Sitting under the Eiffel Tower
Sitting under the Eiffel Tower
Going abroad has allowed me to gain perspective on a more global level. When you’re young, you are aware that there’s a whole world out there, but when you actually get the opportunity to go out and see some of it you’re forced to realize just how big it is. It also helped me understand the perspective of a tourist. I’m sure when we were taking picture on the Love Lock Bridge in Paris, or at Piccadilly Circus in London, there were many a frustrated locals rolling their eyes at us and wondering when we would get out of the way. 


Now I’m a little more understanding of all the people taking pictures in the Eaton Centre and crowding the sidewalk in front of Old City Hall. Being a tourist is exciting! We are lucky enough to live in a city that people are excited to visit and photograph. Let’s not frown at them.


In terms of my future career, I would say that studying abroad has opened my eyes to the fact that I don’t have to work/live in Canada! There are jobs everywhere, and with enough effort and motivation I could easily see myself working somewhere in the United Kingdom. As cheesy as it sounds, studying abroad has ultimately taught me that anything is possible if I actually want it bad enough.

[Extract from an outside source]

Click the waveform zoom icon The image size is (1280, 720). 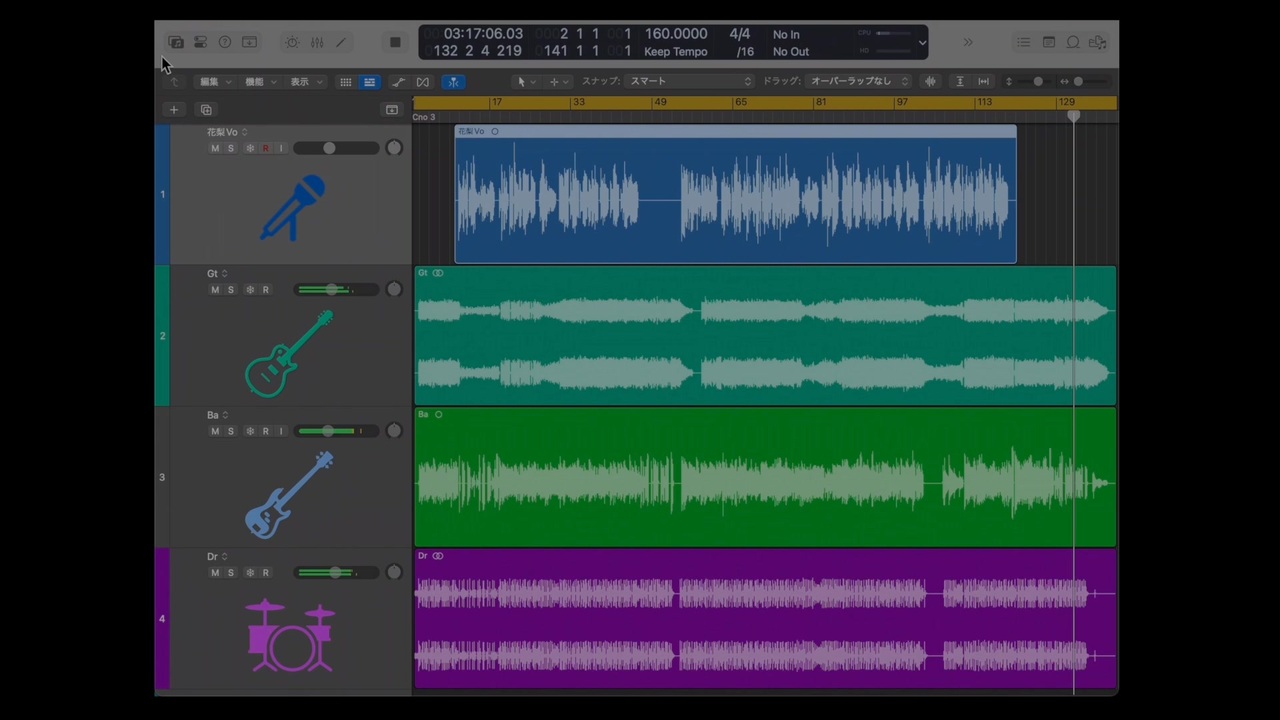click(x=930, y=81)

The differences between Humber and Robert Gordon University were pretty big for us. As a university, they expected much more independent study of their students, and assignments were all handed in at the end of the semester rather than throughout. That being said, we also had the opportunity to learn a few things that we wouldn’t have had the opportunity to had we stayed at Humber for that semester. We were able to use computer programs like InDesign and Photoshop to create media for a magazine (that was later put together by the Fashion Management students/professors) including articles, product pages, photo shoots, etc. That was definitely my favourite class.


Anyone who has studied abroad will give you the same advice: just do it. Everyone wants to travel and this is a great way to get some travelling in while you’re still in school and don’t have any OSAP payments to make yet… 

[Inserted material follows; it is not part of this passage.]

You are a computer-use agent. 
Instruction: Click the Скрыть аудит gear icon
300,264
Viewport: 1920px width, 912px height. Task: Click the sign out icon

Humber is also incredibly helpful with the whole process. So there’s really nothing holding you back! Here are a few things to keep in mind!

1) TALK ABOUT YOUR FEELINGS.
We found it best to let each other know when we were having a sad day (trust me there will be plenty) and that way we could help each other out! Everyone who does this goes through the same thing, and it’s totally fine to cry. A lot.

2) GET LOST.
Brittany and I spent an entire day walking through Rome without looking at the map. We ended up really lost (and off the map) and ultimately had to walk down a very dark road with no people around for a while (more crying) but hey, we made it, and we found a restaurant with 2€ bottles of wine so…

3) TAKE PICTURES.
Like, a lot of pictures. Like, too many pictures. People will love to see what you’re up to, and it’s always nice to look back on your time at monumental places, but the best photos are the ones where nothing special is going on, but they spark a memory that brings you back to that moment and you can close your eyes and feel like you’re back there.

4) TALK TO PEOPLE.

One of the good friends we made in Aberdeen was the guy who sold us our cell phones. We just started chatting about our exchange and he took us on several tours of the city and to some of his favourite places/restaurants/bars/etc. It’s also fun when you find other tourists from Canada and you have a little moment of “EH!” and then carry on. You never know who you’re going to meet!